# wicd not finding ip or ap

## dr_benway

Hi everyone,

Having trouble connecting to the internet for the past two days. Wired connection works fine. Wifi hasn't worked. Network Manager wasn't recognizing my WEP key, so i replaced it with wicd. It accepted my passkey but when not using a static IP, wicd can't find my IP address. When using a static IP it can't find my access point. I've read through the posts and followed the solutions on this bug:

https://bugs.gentoo.org/show_bug.cgi?id=405775

But to no avail. I'm new to gentoo and have enjoyed it so far.

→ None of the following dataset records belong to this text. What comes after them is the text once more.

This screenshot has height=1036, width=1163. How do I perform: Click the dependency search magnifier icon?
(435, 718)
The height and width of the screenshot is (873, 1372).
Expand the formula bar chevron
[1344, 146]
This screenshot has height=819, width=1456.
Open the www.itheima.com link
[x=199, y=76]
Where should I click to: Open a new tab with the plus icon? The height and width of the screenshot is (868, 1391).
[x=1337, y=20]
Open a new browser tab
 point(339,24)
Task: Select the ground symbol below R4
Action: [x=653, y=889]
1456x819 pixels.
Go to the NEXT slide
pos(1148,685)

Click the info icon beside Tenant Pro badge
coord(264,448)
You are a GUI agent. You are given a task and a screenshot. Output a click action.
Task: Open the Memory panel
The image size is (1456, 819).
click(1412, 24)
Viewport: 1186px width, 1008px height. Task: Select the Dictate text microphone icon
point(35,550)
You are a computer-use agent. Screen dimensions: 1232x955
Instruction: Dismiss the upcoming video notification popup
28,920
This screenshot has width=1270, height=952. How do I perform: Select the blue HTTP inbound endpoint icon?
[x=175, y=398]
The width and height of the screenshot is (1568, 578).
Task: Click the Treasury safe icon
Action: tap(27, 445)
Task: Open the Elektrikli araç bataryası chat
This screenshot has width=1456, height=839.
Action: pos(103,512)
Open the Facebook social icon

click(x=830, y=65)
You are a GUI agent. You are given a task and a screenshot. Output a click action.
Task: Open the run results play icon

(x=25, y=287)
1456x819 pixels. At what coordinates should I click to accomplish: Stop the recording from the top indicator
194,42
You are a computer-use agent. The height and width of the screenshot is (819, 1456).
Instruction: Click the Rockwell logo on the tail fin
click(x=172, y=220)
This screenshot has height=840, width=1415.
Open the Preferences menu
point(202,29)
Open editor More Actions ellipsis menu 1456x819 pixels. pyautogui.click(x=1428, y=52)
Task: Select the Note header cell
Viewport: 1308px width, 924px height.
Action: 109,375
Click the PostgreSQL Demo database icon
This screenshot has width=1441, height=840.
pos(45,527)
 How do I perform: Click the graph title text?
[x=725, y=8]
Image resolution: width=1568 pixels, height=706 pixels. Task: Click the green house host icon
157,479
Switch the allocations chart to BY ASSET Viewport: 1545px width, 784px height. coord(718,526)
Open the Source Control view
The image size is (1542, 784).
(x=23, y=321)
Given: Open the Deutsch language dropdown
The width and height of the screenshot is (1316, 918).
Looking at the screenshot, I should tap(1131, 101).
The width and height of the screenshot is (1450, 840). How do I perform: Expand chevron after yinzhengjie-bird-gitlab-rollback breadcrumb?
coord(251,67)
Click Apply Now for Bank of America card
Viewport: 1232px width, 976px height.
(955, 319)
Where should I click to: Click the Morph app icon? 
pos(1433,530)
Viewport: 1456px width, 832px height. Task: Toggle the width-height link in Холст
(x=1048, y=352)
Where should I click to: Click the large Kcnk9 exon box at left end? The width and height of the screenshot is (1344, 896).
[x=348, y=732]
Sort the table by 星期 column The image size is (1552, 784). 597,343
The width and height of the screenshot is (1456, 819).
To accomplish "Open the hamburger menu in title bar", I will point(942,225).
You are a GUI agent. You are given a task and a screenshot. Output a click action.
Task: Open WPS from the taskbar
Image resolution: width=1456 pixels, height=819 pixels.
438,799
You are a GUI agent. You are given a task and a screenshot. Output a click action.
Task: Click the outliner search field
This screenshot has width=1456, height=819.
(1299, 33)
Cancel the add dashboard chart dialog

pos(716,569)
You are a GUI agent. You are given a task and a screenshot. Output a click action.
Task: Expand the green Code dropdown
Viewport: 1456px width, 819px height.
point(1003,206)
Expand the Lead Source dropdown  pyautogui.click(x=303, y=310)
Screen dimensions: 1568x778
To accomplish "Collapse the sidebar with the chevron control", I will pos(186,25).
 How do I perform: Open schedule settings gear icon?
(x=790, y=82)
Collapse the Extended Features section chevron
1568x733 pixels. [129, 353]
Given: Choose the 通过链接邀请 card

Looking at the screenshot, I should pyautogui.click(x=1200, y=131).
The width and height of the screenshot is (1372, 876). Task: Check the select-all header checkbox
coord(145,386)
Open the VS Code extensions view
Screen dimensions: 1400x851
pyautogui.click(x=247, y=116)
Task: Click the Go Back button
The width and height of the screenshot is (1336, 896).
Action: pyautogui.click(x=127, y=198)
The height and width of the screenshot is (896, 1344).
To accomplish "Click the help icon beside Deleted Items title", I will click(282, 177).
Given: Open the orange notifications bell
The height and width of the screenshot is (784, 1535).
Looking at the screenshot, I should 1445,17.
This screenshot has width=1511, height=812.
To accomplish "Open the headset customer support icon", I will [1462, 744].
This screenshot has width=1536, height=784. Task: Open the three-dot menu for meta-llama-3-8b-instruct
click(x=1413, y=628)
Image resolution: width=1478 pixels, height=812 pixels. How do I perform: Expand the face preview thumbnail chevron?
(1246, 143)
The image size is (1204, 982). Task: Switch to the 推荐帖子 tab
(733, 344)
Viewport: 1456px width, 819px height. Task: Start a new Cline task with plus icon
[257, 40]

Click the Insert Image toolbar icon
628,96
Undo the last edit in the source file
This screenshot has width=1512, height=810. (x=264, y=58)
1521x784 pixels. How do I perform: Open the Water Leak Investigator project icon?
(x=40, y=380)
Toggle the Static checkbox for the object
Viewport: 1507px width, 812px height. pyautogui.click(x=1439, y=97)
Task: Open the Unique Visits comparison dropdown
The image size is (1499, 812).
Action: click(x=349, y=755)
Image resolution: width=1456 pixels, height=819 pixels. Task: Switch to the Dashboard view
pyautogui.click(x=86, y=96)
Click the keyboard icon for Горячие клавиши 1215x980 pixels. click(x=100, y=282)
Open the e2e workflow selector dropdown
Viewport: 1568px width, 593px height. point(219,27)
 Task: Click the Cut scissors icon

Has anyone else come across this or does anyone know a solution?

----------

## BillWho

Have you tried net-wireless/wpa_supplicant ? I just setup wireless on two computers and so far so good. It did take a little finagling to get it up and going. 

I followed the instructions here http://www.gentoo.org/doc/en/handbook/handbook-x86.xml?part=4&chap=4

Here's my configuration file if it helps:

ctrl_interface=/var/run/wpa_supplicant

ctrl_interface_group=wheel

update_config=1

network={

	ssid="home-network"

	psk="itsasecret"

	proto=RSN

	key_mgmt=WPA-PSK

	pairwise=TKIP

	auth_alg=OPEN

	priority=5

	id_str="gentoo"

}

Maybe detailing you network hardware here will help with other viewers.

Good Luck   :Wink: 

----------